Information shown:

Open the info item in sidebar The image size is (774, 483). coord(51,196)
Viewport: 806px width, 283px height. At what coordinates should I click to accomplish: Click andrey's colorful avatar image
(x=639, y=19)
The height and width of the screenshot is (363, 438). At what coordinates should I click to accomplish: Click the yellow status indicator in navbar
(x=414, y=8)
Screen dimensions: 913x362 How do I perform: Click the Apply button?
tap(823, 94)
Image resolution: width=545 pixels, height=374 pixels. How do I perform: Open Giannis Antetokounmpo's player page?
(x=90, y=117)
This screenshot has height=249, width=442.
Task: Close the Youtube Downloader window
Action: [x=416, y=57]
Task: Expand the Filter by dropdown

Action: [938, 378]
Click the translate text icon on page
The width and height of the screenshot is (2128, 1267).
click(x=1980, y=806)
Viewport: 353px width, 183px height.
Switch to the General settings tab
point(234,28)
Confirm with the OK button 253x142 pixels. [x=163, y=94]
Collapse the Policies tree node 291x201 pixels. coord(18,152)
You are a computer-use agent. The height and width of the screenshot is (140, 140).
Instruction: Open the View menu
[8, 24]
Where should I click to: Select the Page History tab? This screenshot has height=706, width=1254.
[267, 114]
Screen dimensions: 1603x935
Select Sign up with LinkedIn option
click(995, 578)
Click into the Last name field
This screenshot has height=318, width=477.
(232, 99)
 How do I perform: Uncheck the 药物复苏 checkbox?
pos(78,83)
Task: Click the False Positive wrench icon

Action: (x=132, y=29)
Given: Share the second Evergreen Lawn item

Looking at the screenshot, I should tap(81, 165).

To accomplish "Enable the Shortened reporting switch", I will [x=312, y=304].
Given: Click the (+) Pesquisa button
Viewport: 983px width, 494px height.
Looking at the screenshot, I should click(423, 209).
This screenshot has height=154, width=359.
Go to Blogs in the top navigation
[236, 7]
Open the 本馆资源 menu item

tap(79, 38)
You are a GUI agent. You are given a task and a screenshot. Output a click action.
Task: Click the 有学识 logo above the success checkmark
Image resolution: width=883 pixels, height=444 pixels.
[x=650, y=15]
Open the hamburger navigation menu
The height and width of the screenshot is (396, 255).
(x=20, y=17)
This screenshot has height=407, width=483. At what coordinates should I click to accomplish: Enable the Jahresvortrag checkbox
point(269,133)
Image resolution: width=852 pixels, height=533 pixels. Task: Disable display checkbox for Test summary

Problem to solve: An exact copy of the lines from the one containing "This screenshot has height=407, width=483." through the end of the data above is the whole answer.

Written response:
This screenshot has height=407, width=483. At what coordinates should I click to accomplish: Enable the Jahresvortrag checkbox
point(269,133)
Image resolution: width=852 pixels, height=533 pixels. Task: Disable display checkbox for Test summary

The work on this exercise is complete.